Analysis of the Google Play Services App

   When analyzing the Google Play Services application for potential digital artifacts, an
unencrypted database containing information about every reminder created with the Google
Home was examined. This database, originally found in
data\data\com.google.android.gms\databases\Reminders.db, has a table called “reminders” that
indicates:

   •   Whether or not a reminder is time or location based
   •   The text transcription of the reminder
   •   The time/date the reminder was created
   •   The time/date the reminder was archived
   •   Whether or not the reminder was “deleted”
   •   The time/date that Google should notify the user about the reminder (reminder
       completion date)
   •   How often the reminder should occur

   For reminders that are location based, the table has keys providing the location’s exact
coordinates and/or description. This information, combined with other information about the
reminder, can be of practical use to investigators. For example, if a user were to create a
location-based reminder using the Google Home, and arrive to the location specified using one
of their Google devices, the reminder will likely be marked as completed. An investigator can
use the record in the reminder.db database to help prove that a user arrived at the location at the
time the reminder was marked as completed.

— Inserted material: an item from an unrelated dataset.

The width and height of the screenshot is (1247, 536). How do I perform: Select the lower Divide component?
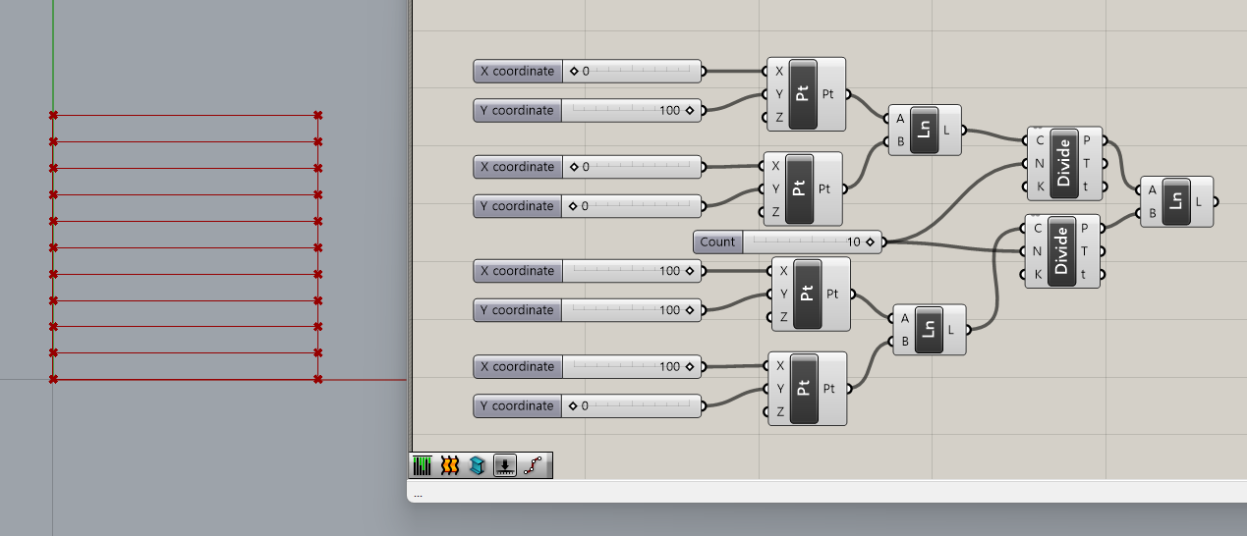pyautogui.click(x=1061, y=251)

   After clearing the application’s data and reexamining the database, it was found that the
database is not entirely cached or temporary. In other words, reinstalling the application results

                                                 5
in the reminders being downloaded from Google’s servers again. As a result, a copy of all
reminders is stored locally on Android phones allowing forensic examiners to access a historical
record of all reminders without contacting Google.

Google Cloud Considerations

       Since the Google Home is primarily a cloud-based service, a lot of digital artifacts are
stored in the cloud and not locally. Accessing myactivity.google.com/myactivity with the Google
account associated with a Google Home allows an individual to obtain some of these artifacts.
Using this web page, it is possible to view text transcriptions of the commands given to a Google
Home and play back audio recordings of said commands. In addition, it is possible to determine
when a specific command was stated and the location of a user at the time the command was
executed. Assuming that a forensic investigator has access to a user’s Google account, he or she
can use this information to piece together a timeline of a user’s activity.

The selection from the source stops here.